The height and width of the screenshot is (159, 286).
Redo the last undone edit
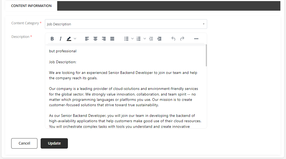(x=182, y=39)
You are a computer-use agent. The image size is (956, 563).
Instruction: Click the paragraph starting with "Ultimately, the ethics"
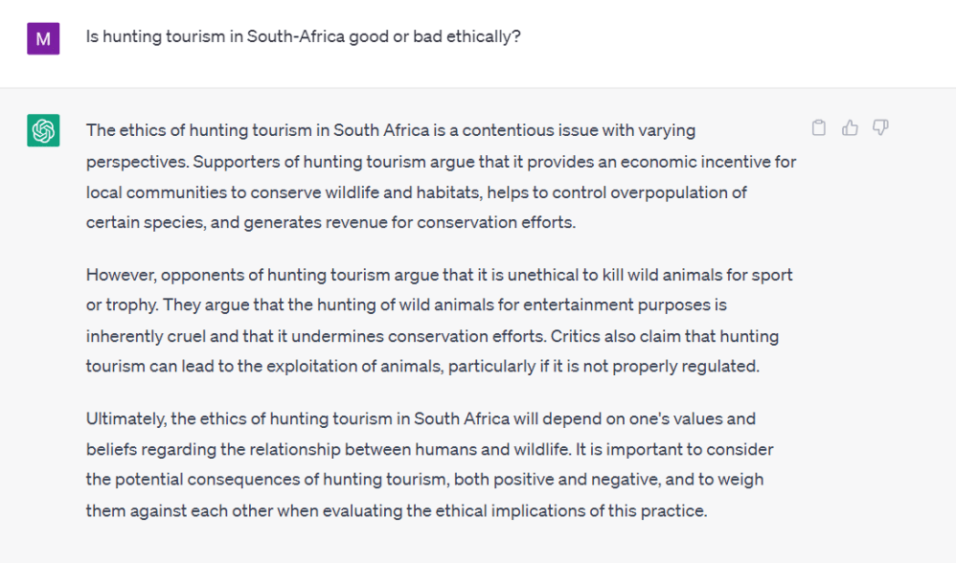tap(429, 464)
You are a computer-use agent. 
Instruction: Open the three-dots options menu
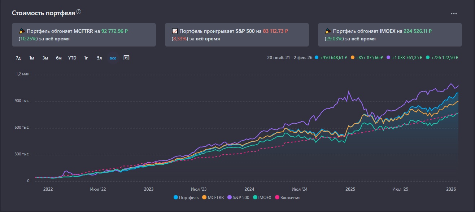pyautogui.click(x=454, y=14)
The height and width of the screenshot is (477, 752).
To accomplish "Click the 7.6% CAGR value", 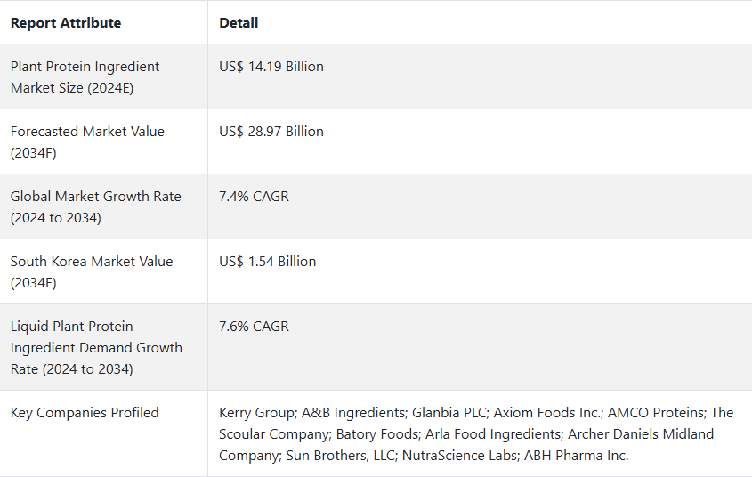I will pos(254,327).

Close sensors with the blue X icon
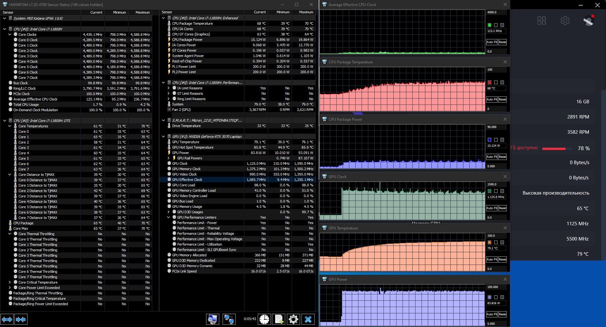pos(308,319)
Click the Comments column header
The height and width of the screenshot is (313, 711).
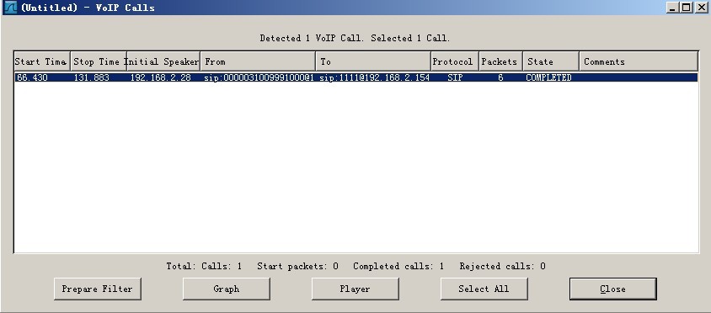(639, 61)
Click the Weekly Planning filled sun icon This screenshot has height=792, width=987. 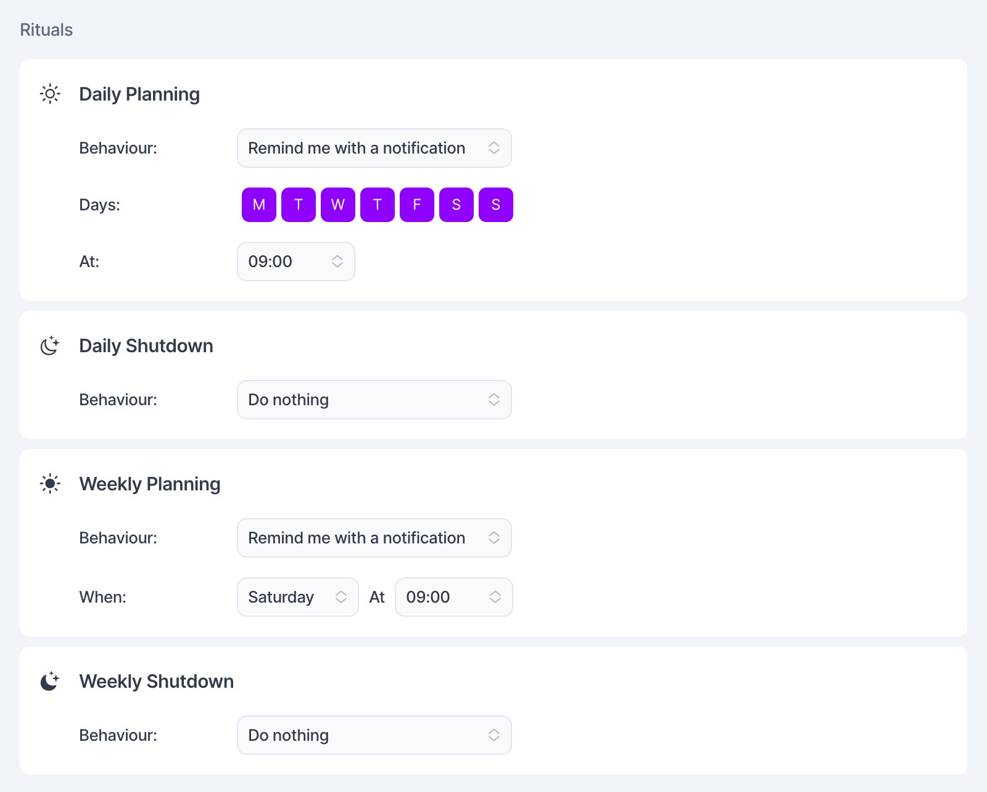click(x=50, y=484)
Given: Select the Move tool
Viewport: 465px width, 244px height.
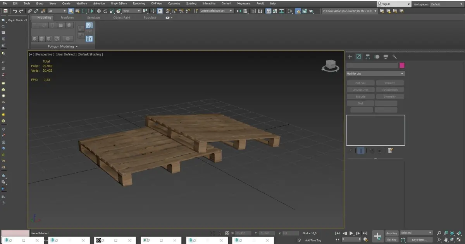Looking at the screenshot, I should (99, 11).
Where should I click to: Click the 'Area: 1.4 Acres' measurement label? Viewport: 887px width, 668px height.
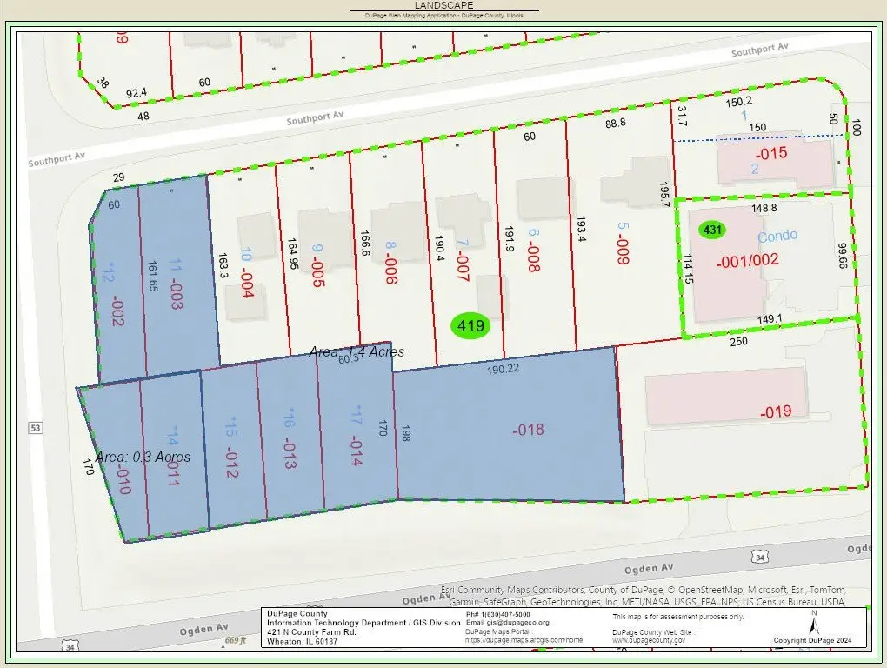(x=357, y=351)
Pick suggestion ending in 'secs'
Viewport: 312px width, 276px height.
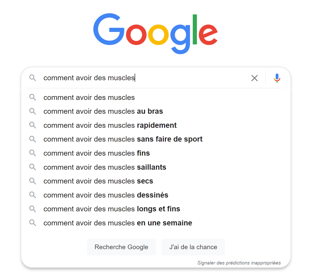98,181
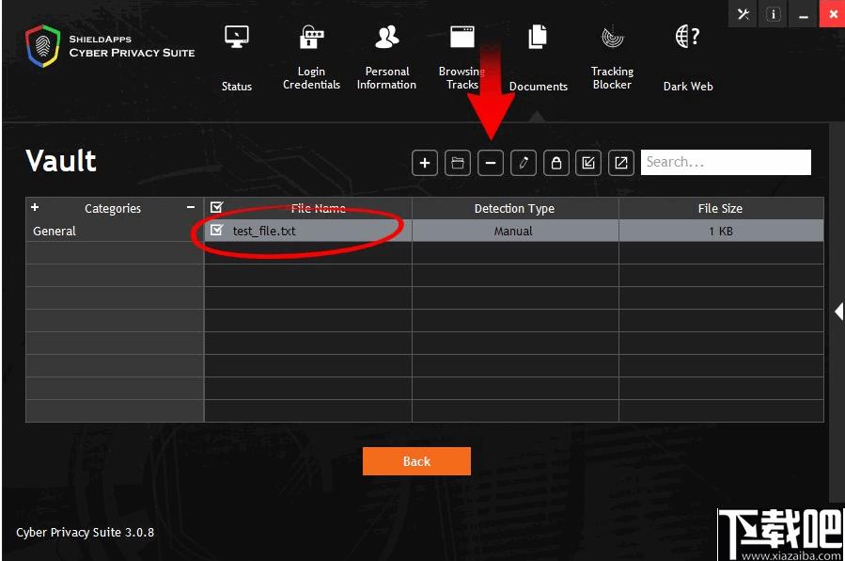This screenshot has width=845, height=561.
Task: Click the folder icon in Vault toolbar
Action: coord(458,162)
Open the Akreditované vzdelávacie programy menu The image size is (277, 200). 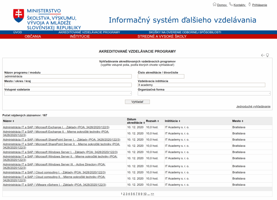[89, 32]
_ _ _
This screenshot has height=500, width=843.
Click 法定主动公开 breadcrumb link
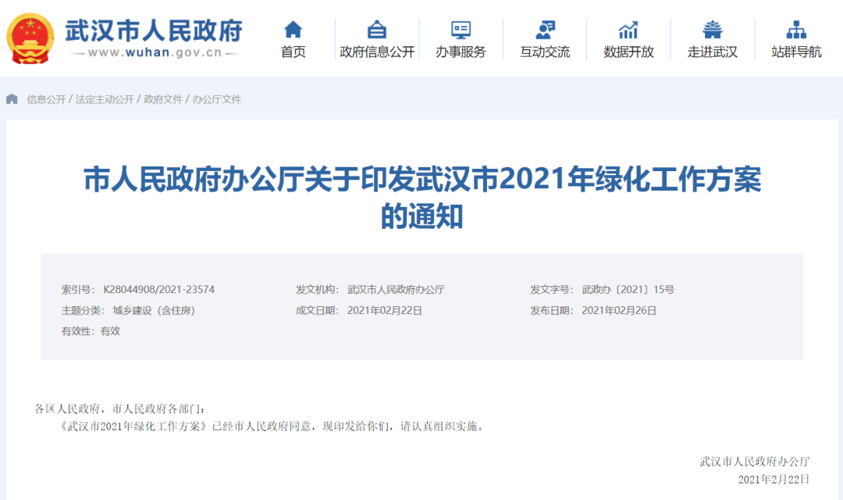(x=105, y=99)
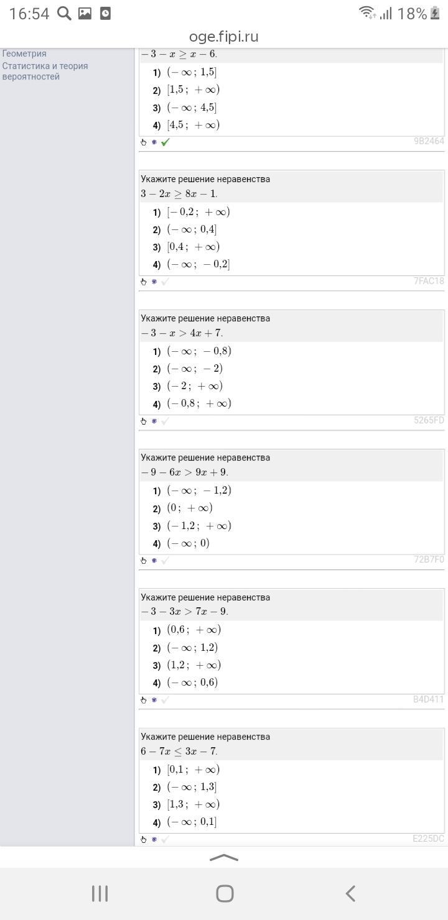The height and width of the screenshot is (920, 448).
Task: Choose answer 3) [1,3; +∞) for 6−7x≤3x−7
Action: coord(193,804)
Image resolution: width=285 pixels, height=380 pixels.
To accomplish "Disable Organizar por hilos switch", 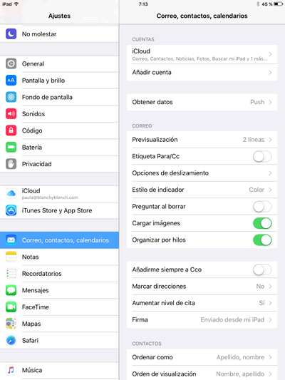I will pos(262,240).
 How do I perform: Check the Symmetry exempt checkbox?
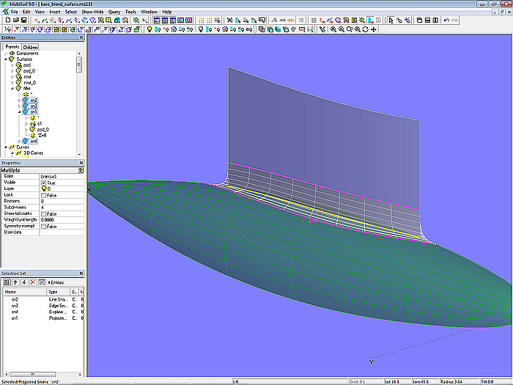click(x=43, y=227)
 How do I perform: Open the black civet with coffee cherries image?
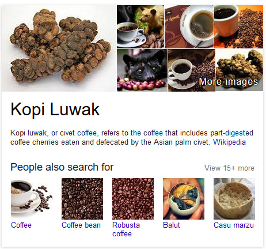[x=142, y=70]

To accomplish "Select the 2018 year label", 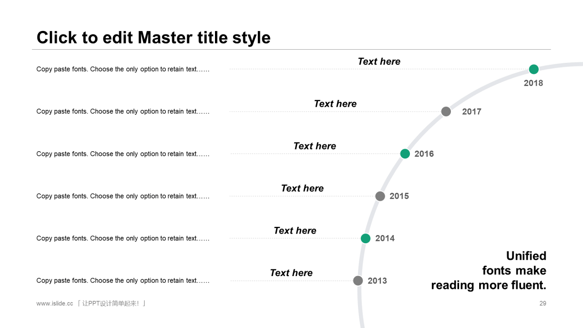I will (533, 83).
_ _ _
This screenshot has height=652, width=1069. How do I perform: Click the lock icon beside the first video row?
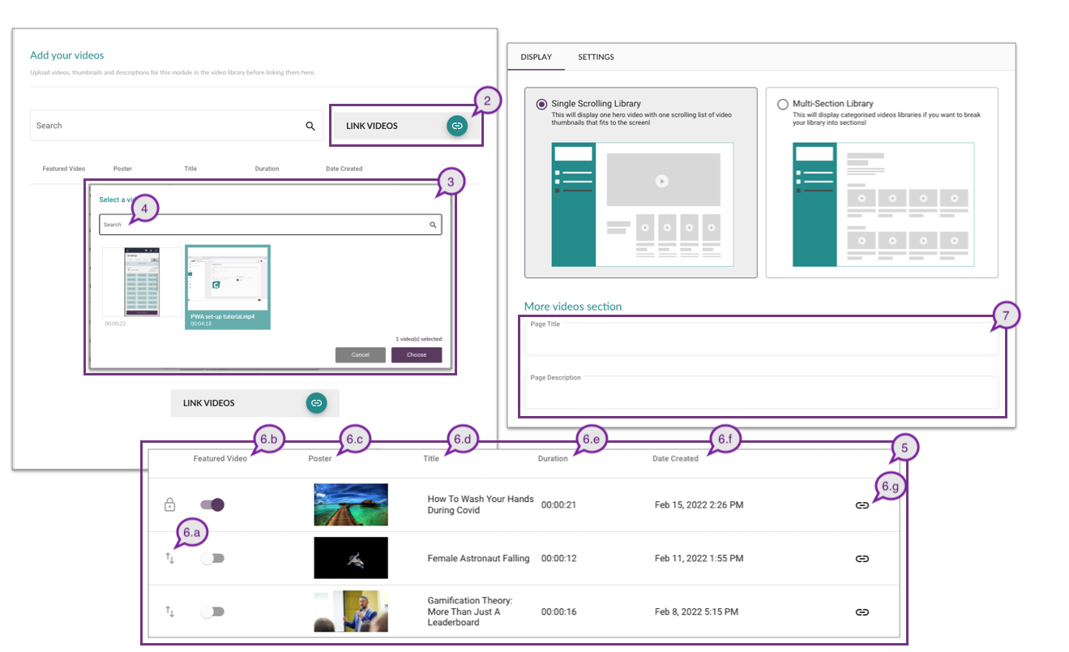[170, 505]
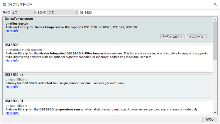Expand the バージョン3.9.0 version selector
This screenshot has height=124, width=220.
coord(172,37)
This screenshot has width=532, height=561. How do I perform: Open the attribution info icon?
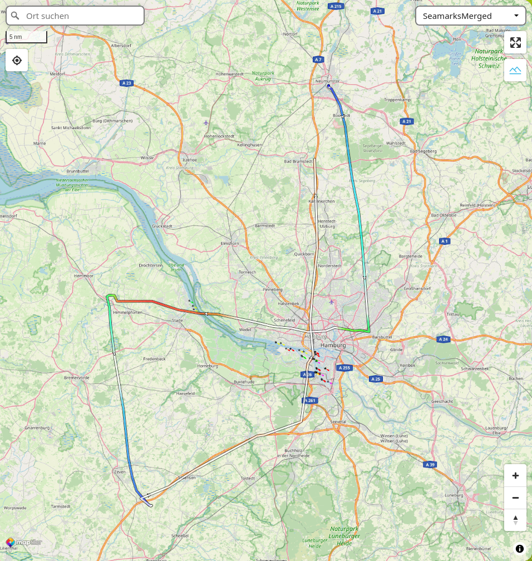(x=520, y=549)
_ _ _
=== Your instructions ===
Return each line in the records that holds the string "computer".

=== Solution for this exercise ===
You are a computer-use agent. The image size is (956, 563).
You are a computer-use agent. 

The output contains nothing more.